Use this section when the one-handle rule is already settled and the next question is scale: how much memory will N models use, when does NUMA matter, when is GPU sharing still reasonable, and which model sizes deserve extra caution.

Related Chapters For concurrency rules governing individual handles, see Concurrency and Shutdown. For multi-model deployment patterns, see Multi-Model Patterns.

EDA integrations often run many TDSE models in parallel to maximize throughput.
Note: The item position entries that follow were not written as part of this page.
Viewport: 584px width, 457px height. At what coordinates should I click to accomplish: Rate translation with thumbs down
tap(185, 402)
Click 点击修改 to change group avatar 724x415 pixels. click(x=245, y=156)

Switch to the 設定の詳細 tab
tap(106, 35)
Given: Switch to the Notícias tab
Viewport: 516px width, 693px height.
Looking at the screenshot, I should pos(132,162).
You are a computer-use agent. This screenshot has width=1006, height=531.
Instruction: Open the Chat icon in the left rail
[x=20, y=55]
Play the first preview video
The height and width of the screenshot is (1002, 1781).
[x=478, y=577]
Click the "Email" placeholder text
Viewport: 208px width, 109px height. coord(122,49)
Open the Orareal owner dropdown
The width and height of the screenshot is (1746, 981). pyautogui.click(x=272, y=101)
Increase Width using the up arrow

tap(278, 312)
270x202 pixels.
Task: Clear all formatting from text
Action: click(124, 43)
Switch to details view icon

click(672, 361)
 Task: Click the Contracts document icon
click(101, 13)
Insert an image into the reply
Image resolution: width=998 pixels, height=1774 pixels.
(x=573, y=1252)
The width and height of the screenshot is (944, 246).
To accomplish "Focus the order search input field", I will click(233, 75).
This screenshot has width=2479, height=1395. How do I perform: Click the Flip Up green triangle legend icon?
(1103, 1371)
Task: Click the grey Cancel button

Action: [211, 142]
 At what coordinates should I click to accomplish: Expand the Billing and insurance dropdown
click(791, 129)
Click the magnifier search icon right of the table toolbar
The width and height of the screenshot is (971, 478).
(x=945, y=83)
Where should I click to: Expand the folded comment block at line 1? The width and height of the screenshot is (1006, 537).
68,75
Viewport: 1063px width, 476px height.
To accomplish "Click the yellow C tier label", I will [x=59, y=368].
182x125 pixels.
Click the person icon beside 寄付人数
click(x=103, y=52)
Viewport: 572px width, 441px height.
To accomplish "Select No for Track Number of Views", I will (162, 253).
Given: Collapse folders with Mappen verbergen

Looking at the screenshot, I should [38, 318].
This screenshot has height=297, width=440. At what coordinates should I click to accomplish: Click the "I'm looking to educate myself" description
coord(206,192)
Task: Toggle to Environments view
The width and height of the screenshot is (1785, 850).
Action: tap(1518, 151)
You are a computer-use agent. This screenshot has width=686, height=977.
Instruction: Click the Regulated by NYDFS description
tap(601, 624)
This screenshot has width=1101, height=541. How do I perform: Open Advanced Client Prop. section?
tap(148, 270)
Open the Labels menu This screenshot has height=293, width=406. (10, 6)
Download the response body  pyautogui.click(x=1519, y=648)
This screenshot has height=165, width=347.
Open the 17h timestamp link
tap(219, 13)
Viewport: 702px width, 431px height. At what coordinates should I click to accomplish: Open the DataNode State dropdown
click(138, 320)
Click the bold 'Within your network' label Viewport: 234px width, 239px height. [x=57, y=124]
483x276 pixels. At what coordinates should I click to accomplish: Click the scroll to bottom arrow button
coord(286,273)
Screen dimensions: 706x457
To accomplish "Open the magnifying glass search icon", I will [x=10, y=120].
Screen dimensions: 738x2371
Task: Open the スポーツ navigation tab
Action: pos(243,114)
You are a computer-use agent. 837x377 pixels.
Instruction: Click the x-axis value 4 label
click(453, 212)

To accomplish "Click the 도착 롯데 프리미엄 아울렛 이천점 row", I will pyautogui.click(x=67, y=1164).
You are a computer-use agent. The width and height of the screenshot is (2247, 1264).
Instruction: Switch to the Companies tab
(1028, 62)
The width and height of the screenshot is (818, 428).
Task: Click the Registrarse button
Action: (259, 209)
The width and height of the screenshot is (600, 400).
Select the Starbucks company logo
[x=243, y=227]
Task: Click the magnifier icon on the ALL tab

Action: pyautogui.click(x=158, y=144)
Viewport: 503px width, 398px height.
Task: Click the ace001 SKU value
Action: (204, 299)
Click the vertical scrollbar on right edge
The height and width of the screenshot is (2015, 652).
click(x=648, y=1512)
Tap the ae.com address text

This chapter is about capacity planning and resource envelopes, not about same-handle ownership policy.

Capacity Planning For N Parallel Models

Per-Model Memory Footprint

Each TDSE model handle has a memory footprint that depends on:

Port count (number of ports np)
History depth (for IR models)
Matrix size and sparsity
Solver backend (dense vs sparse, CPU vs GPU)
Internal workspace buffers

Think about the footprint in layers:

Model metadata: ~1-10 KB (constant overhead)
Matrix storage: scales with np^2 for dense, O(nnz) for sparse
Solver workspace: backend-dependent (LU factors, sparse symbolic structure)
IR convolution buffers: scales with history depth × port count
Internal scratch buffers: temporary workspace during step operations

Linear Scaling Model

For N parallel model handles, memory scales approximately linearly:

Total memory approximately N x (per-model footprint) + shared_runtime_overhead

The shared runtime overhead is typically small (< 10 MB) and does not scale with N.

Practical Planning Ranges

Based on typical workloads:

Small models (np < 10, sparse): ~1-10 MB per model
Medium models (np < 100, moderate density): ~10-100 MB per model
Large models (np > 100, dense or IR-heavy): ~100 MB - 1 GB per model

These are rough estimates, not support limits. Actual memory usage depends on matrix sparsity, history depth, and backend selection.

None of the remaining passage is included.